A memória, elemento que já conhecemos de longa data, é ainda mais especial no digital, pois não pode ser apagada, diferente da biológica que registra apenas os acontecimentos mais marcantes. Foi com esse artefato que, em 2018, assistimos a Jair Bolsonaro conseguir o título de Presidente da República. Tempos antes, sua imagem se tornou viral na internet, desde momentos antigos até os mais atuais na época, sendo compartilhada e curtida aos montes. Ao transformar o político em “meme”, a direita descobriu um caminho eficaz para conquistar corações e mentes dos brasileiros. É simples: pegar traços da personalidade do indivíduo, ampliá-los até o ponto da comédia e, assim, estabelecer uma conexão emocional com o público. Bolsonaro foi moldado como o “tiozão sincero”, aquele que fala o que pensa, doa a quem doer e foi nesse personagem, que se tornou um ídolo da extrema-direita.

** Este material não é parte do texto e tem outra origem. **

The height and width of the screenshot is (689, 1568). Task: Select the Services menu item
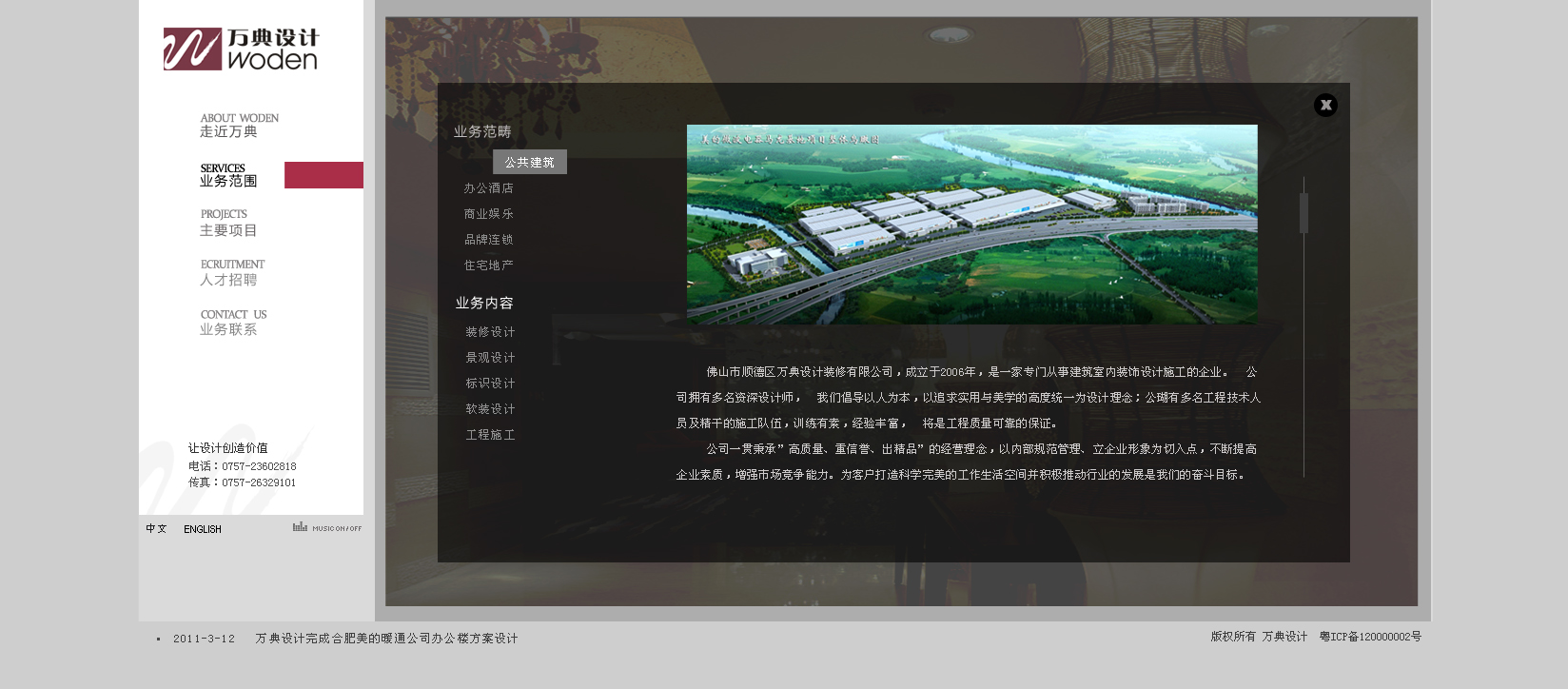(228, 175)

Essa fórmula, quase que comprovada cientificamente nos dá a chance de observar a criação de mais um de seus bonecos: Nikolas Ferreira. O atual deputado federal, mesmo novo, não brinca em serviço. O alinhamento de sua imagem com o ex-Presidente filiado ao PL, suas provocações aos opositores dentro da câmara inundadas de frases de efeito, com direito a peruca e, agora no começo do ano em que observei seus tweets antigos vindo à tona.
A arte de criar um personagem serve tanto para a direita quanto para a esquerda. A primeira, que é o alvo principal, realmente se enxerga dentro das performances, já a oposição, através do X (antigo Twitter), tem ironizado Nikolas da pior maneira possível, chamando o deputado de “gay”, “viado” e suas variações, colocando a culpa, mesmo que sem intenção, na comunidade LGBT. Isso é um prato cheio para o bonequinho da direita, permitindo que ele se esconda por trás da piada, evite discussões sérias e transforme a política em um espetáculo que serve mais à distração do que à solução de problemas.
Dessa forma, ambos se consolidaram como ícones políticos, não apenas pelo discurso ideológico, mas por um trabalho deliberado de construção de suas imagens como “gente como a gente”, misturando carisma e polarização em doses controladas. E é assim que estamos acompanhando a possível vitória de Nikolas como senador, já que ele se diz animado para tentar esse cargo em 2026. Se continuarmos dando palco a seus shows, tenho uma notícia: estamos perdidos.